The AGCO added that Apollo had failed to implement an adequate voluntary self-exclusion program, had provided insufficient responsible gambling tools for players (like loss and deposit limits), and had not trained their employees on the importance of responsible gambling.
The regulator indicated that the last shortcoming likely meant that Apollo employees were not providing assistance to players possibly experiencing gambling-related harms.
The AGCO’s goal is to ensure Ontarians can enjoy online gambling on sites that operate fairly, responsibly, and provide important player protections. “The AGCO’s goal is to ensure Ontarians can enjoy online gambling on sites that operate fairly, responsibly, and provide important player protections,” said Tom Mungham, who serves as CEO and registrar for the regulator.
“All registered operators have an obligation to proactively monitor patron play for signs of high-risk gambling and must take appropriate actions to intervene and reduce the potential for gambling-related harm.”
Apollo operates seven online casino skins in Ontario — Captain Cooks Casino, Casino Classic, Golden Tiger Casino, Grand Mondial Casino, Luxury Casino, Yukon Gold Casino, and Zodiac Casino.
Self-Exclusion Program Allegedly Fell Short
According to AGCO, Apollo allegedly violated Standards 2.01, 2.11, 2.12, 2.14, and 2.23.
Standard 2.01 called for Apollo to “implement and follow policies and procedures to identify, prevent, and minimize the risks of harm from gaming to players,” while Standard 2.11 required the operator to “systematically provide assistance to players who may be experiencing harms from gaming and implement interventions that are tailored to the severity of situations where players may be experiencing harm.”
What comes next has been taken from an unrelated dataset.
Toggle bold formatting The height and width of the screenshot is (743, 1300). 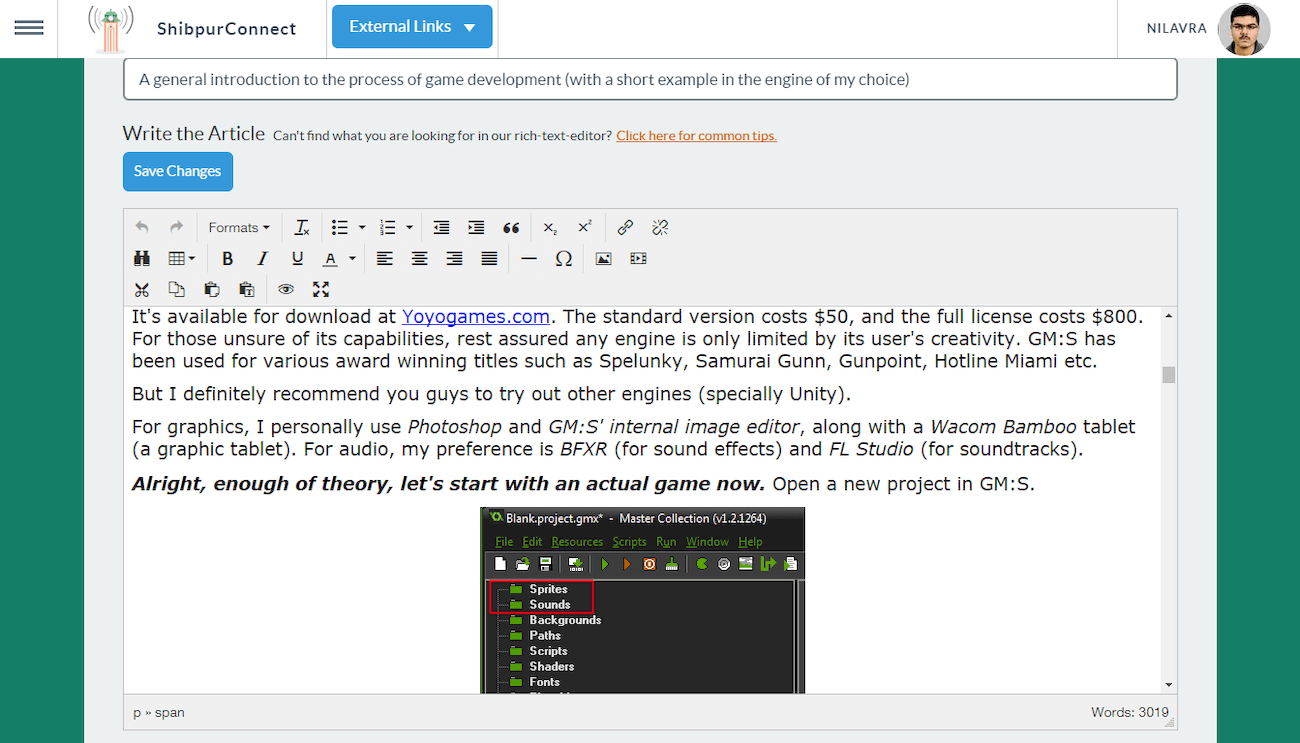pos(227,259)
The regulator alleged Apollo fell short in both areas.
Additionally, Standard 2.12 requires an operator to “ensure that employees understand the importance of responsible gambling and are adequately trained to respond appropriately to, and assist, players who may be experiencing harm from gambling.”
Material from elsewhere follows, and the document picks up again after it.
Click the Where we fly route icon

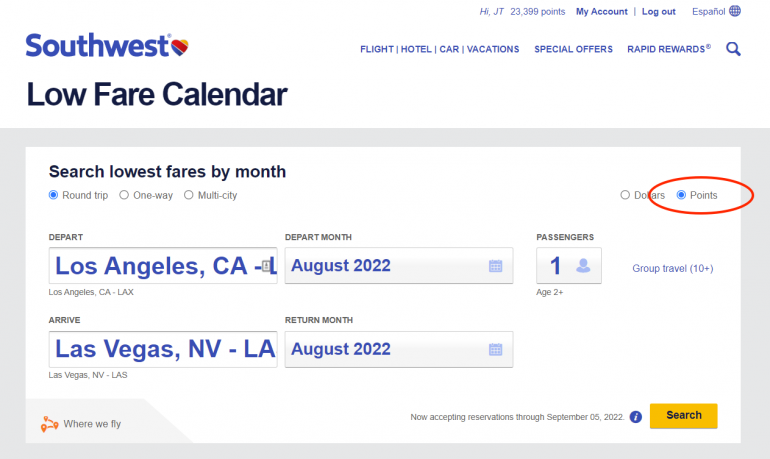[x=50, y=424]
Under Standard 2.14, an operator is required to “provide a voluntary self-exclusion mechanism that is well promoted, easily accessible, efficient, and support oriented.” The registrar also expects operators to ensure that players know the self-exclusion program’s terms and conditions, including how to safely return to playing.
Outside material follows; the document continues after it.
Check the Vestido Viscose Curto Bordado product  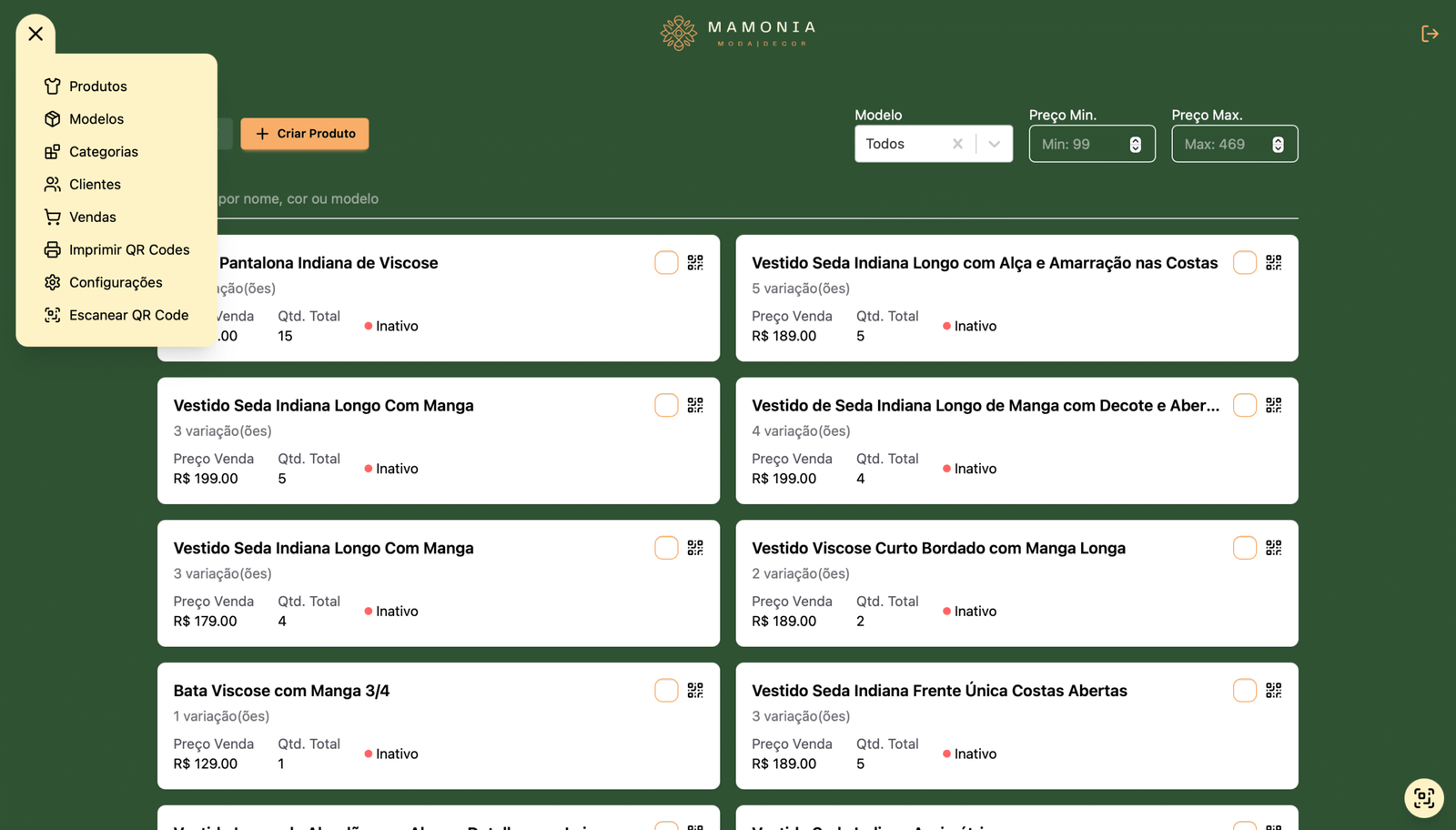click(x=1244, y=548)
AGCO also alleged that Apollo had failed to “ensure that players are provided with an easy and obvious way to set gaming limits (financial and time-based) upon registration and at any time after registration,” thereby running afoul of Standard 2.23.
Other Fines in 2023 Were Smaller
The regulator said Apollo had the right to appeal the registrar’s actions to the License Appeal Tribunal but suggested that the operator may have already decided against taking that step.
“Apollo has been responsive to the AGCO’s regulatory findings since being advised of these issues and has already taken significant steps to strengthen the control environment on its sites to address the shortcomings identified by the AGCO,” the regulator said.
The $100,000 fine is more than triple the $30,000 penalty it issued to Mobile Incorporated Limited, aka Mobinc, in April. AGCO also slapped LeoVegas Gaming with a $25,000 fine, and Bunchberry Limited got hit with a $15,000 charge. All three are alleged to have violated the registrar’s gaming integrity standards by offering uncertified slots to players.